(Exercise data Opens)
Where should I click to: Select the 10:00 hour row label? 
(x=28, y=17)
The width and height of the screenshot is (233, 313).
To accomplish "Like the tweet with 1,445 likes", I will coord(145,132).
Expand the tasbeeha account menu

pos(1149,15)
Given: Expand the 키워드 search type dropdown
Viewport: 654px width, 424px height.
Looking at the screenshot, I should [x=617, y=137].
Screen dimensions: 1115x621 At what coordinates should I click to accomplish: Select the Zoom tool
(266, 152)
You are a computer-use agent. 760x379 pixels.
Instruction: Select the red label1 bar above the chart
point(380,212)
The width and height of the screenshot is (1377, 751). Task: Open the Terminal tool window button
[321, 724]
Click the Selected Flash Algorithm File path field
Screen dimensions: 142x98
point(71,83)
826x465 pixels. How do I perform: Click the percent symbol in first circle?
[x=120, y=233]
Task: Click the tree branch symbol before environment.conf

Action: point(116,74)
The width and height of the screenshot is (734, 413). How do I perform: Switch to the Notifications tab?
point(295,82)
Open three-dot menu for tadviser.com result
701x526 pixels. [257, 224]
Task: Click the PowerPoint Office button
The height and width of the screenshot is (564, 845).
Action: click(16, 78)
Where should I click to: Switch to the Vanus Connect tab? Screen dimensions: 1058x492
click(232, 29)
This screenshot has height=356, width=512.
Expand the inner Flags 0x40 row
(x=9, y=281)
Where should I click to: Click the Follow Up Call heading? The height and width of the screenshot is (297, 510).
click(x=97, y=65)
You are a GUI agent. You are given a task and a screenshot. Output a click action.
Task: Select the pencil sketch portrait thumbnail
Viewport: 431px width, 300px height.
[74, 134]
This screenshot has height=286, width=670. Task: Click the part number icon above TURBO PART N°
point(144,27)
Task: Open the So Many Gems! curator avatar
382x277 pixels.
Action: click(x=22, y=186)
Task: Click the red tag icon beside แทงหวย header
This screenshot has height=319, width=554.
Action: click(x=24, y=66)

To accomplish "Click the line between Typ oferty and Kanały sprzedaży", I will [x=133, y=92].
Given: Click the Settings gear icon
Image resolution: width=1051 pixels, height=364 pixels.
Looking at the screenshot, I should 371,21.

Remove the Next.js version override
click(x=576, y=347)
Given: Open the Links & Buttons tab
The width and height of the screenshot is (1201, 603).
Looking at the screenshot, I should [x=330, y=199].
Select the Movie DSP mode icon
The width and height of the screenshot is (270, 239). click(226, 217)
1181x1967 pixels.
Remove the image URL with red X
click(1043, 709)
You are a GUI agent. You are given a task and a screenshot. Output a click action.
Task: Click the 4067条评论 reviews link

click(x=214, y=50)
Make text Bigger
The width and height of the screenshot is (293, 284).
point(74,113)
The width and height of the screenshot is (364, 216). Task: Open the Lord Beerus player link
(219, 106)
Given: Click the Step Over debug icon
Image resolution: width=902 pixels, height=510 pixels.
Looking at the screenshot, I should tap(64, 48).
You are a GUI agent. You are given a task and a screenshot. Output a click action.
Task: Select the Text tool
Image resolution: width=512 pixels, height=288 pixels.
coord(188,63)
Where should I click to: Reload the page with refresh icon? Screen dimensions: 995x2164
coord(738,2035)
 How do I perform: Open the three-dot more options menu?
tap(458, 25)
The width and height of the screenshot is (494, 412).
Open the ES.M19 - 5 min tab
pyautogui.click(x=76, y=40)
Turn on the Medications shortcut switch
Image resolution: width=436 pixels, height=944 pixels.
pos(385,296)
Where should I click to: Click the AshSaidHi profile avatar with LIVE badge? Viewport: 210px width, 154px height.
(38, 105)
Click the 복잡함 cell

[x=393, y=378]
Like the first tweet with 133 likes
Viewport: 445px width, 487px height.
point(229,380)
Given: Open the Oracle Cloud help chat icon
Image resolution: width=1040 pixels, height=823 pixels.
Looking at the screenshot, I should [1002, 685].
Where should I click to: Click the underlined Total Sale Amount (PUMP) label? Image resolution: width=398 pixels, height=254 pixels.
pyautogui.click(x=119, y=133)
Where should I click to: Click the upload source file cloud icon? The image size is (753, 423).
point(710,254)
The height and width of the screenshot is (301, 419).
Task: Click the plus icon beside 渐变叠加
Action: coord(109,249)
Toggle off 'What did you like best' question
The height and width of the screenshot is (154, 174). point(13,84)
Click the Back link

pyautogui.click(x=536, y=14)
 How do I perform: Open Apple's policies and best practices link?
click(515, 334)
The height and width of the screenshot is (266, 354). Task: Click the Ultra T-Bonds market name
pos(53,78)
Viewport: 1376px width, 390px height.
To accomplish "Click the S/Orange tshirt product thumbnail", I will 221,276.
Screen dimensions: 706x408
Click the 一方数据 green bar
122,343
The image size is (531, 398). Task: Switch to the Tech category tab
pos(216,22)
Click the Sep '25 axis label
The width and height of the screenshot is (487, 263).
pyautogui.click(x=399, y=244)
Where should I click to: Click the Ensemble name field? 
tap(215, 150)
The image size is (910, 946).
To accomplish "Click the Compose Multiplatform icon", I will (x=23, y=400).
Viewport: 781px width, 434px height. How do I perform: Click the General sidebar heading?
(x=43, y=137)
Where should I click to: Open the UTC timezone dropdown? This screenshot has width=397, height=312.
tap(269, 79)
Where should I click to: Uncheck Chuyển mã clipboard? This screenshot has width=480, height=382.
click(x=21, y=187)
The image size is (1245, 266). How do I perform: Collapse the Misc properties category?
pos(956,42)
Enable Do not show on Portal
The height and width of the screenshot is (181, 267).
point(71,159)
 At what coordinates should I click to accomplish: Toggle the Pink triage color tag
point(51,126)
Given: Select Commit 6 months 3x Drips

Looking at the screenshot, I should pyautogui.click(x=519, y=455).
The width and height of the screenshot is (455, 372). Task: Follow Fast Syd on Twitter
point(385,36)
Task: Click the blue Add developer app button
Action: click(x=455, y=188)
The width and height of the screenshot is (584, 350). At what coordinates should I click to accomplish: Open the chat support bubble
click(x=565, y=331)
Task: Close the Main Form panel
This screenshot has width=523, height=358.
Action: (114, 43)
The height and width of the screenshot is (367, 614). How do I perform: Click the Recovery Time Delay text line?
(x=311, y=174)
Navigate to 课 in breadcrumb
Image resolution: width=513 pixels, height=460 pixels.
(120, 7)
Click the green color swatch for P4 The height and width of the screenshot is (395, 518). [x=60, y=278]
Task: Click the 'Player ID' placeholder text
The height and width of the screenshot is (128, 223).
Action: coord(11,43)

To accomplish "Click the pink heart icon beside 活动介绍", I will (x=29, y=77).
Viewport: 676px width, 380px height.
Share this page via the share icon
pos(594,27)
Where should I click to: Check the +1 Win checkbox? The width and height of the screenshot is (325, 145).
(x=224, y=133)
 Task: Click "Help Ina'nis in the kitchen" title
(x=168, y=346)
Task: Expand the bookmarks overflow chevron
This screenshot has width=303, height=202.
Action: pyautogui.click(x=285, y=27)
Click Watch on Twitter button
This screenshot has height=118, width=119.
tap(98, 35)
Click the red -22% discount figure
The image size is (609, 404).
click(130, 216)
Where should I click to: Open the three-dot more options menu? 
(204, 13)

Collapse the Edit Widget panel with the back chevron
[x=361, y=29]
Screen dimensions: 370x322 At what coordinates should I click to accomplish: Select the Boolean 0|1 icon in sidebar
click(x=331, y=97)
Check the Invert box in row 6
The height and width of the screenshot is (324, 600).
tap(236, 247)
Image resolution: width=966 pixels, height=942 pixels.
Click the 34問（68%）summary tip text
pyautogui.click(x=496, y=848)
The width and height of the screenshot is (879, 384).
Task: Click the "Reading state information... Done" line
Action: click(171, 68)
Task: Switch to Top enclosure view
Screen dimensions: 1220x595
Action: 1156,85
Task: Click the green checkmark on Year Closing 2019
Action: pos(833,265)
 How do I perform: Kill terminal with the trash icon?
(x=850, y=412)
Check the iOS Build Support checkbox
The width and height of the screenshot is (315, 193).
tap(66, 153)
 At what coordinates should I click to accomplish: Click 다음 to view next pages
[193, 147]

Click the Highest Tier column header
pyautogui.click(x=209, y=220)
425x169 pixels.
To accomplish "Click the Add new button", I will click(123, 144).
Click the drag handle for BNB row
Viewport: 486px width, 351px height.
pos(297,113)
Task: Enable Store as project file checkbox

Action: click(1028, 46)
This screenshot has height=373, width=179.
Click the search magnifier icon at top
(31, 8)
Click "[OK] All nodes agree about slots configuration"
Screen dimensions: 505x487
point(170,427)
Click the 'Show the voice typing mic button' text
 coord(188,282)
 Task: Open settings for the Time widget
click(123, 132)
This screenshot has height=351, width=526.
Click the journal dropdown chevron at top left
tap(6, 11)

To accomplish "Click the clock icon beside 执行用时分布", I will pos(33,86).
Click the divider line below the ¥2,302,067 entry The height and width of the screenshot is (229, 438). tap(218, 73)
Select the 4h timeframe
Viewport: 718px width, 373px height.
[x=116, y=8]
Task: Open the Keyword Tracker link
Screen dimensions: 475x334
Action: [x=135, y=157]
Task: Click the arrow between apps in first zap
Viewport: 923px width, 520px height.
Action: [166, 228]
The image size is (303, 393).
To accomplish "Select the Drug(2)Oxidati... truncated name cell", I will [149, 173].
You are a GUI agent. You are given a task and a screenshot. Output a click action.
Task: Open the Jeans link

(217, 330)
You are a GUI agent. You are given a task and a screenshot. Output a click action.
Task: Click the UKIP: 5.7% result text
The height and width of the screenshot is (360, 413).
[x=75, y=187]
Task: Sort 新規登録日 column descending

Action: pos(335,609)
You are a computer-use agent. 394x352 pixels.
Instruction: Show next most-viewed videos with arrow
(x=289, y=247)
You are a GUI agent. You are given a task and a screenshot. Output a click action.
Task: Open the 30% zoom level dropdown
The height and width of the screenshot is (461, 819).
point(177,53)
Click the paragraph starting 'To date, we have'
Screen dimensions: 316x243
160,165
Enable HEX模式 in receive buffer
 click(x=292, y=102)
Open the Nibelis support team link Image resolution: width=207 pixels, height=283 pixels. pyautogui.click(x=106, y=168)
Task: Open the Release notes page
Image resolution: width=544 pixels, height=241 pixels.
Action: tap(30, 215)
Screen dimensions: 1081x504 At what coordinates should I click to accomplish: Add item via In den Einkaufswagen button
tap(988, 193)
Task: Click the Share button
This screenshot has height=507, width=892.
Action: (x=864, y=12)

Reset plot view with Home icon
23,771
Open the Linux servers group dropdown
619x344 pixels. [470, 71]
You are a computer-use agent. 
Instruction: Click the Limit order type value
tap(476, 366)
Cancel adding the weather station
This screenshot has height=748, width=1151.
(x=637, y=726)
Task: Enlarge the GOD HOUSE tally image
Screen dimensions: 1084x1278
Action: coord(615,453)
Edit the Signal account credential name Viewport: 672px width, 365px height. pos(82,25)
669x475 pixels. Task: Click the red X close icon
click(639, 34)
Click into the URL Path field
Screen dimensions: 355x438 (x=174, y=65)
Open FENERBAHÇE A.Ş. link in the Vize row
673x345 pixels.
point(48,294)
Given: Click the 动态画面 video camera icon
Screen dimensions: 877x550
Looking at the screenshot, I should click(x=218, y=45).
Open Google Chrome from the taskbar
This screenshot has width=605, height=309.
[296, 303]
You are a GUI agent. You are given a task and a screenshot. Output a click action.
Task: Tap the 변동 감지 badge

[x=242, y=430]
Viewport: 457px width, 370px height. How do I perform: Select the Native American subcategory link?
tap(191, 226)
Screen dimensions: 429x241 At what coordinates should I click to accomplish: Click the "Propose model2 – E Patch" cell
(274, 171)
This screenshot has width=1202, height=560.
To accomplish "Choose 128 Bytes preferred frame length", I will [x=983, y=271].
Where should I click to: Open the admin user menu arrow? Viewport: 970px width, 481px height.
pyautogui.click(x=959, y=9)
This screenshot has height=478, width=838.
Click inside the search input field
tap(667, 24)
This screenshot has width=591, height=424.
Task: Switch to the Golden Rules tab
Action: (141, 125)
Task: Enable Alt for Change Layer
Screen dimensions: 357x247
(Exercise data Closes)
_Problem statement_
Write out exactly the lines that fall from the line with "Remove the Next.js version override" to the line with "1181x1967 pixels." in the records above, keeping both ends.

_Answer to this exercise_
Remove the Next.js version override
click(x=576, y=347)
Given: Open the Links & Buttons tab
The width and height of the screenshot is (1201, 603).
Looking at the screenshot, I should [x=330, y=199].
Select the Movie DSP mode icon
The width and height of the screenshot is (270, 239). click(226, 217)
1181x1967 pixels.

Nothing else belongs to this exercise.